Convicted Ex-Solider Spared Death Penalty

Steven Green's booking photo, former US Army soldier charged with murder and rape in alleged incident in Mahmudiyah, Iraq, 2006/7/3. AP/Mecklenburg Co. Sheriffs Office

An ex-soldier convicted of raping and killing an Iraqi teen and murdering her family was spared the death penalty Thursday and will serve a life sentence after jurors couldn't agree unanimously on a punishment.

Former Pfc. Steven Dale Green of Midland, Texas, will be formally sentenced Sept. 4 by U.S. District Judge Thomas B. Russell. Jurors who convicted Green on May 7 told Russell they couldn't agree on the appropriate sentence after deliberating more than 10 hours over two days.

In a March 2006 attack in Mahmoudiya, about 20 miles south of Baghdad, Green and three other soldiers went to the home of 14-year-old Abeer Qassim al-Janabi. Green shot and killed the teen's mother, father and sister, then became the third soldier to rape the girl before killing her.

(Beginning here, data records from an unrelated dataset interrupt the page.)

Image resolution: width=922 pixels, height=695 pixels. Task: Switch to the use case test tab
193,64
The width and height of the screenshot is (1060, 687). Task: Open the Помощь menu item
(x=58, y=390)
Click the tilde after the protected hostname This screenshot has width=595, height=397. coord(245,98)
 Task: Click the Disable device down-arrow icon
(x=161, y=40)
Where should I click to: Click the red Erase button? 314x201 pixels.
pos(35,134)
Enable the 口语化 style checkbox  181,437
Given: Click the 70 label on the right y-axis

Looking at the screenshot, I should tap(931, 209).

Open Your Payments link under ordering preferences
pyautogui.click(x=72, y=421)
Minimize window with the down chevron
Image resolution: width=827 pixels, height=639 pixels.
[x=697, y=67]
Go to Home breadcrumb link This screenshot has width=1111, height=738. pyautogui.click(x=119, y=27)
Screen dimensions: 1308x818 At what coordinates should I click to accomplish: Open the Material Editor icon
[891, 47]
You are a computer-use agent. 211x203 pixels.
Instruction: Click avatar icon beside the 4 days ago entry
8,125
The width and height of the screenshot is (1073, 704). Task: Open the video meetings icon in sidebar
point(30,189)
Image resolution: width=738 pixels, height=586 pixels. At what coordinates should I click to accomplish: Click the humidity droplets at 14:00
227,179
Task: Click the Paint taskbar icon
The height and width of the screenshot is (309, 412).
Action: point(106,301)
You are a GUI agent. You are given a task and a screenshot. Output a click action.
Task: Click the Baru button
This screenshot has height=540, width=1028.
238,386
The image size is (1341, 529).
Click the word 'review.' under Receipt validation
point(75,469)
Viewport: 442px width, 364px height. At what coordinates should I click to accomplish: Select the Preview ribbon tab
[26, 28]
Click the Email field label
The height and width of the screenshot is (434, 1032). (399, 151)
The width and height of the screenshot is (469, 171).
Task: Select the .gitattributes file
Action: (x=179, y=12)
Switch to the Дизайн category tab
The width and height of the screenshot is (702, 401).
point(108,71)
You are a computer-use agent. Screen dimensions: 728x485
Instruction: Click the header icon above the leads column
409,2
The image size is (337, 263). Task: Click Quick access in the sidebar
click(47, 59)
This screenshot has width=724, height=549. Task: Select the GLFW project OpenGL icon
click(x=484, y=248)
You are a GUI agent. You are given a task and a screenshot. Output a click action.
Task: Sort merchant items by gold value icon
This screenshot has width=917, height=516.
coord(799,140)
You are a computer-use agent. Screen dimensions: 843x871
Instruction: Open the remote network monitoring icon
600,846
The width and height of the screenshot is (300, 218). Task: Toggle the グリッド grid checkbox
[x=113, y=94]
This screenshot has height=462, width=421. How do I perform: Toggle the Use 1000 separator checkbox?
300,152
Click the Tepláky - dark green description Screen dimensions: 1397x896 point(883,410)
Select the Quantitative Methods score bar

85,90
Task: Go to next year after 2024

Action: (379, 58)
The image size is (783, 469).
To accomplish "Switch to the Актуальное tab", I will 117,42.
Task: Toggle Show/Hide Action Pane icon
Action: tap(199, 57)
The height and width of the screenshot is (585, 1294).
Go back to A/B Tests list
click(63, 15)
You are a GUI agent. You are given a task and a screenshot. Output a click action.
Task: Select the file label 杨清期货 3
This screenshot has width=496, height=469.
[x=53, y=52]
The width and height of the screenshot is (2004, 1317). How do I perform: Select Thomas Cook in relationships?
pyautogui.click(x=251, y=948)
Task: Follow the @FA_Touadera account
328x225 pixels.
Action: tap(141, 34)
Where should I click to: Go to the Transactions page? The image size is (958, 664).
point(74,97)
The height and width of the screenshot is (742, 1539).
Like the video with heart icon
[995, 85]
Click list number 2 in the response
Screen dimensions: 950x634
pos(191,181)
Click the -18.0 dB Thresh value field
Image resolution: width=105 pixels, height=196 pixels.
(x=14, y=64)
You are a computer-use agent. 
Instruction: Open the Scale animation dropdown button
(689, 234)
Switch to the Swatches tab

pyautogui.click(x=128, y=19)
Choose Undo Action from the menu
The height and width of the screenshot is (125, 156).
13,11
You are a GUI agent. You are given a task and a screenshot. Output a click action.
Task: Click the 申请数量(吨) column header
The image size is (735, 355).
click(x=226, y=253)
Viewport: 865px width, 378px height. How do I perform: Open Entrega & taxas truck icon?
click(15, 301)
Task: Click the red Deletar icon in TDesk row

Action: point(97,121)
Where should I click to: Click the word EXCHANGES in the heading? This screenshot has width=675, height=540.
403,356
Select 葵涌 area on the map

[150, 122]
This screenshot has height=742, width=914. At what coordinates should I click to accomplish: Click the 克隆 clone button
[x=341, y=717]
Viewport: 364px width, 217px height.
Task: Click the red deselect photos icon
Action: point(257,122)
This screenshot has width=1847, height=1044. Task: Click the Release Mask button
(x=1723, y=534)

Green's attorneys never denied Green's involvement in the attack. Instead, they focused on trying to build a case that Green didn't deserve the death penalty.

Defense attorneys presented former Marines and other soldiers Green served with who testified that Green faced an unusually stressful combat tour in Iraq in a unit that suffered heavy casualties and didn't receive sufficient Army leadership while serving in Iraq's "Triangle of Death."

Enemy attacks killed two command sergeants, a lieutenant and a specialist in Green's unit during 12 days in December 2005. Jurors also were told that Green's unit was left alone to run a traffic checkpoint for several weeks without a break.

Green's father, John, and brother, Doug, sighed as the verdict was read.

"It's the better of two bad choices," said John Green, also of Midland, Texas.

Doug Green, 28, said the jury reached the appropriate decision.

"I do think it gives him a chance to have some semblance of a life," Doug Green said. "We're grateful for that."

The other soldiers directly involved in the attack are serving long sentences in military prison and testified against Green, who was tried in federal court as a civilian because he had been discharged from the Army before his arrest.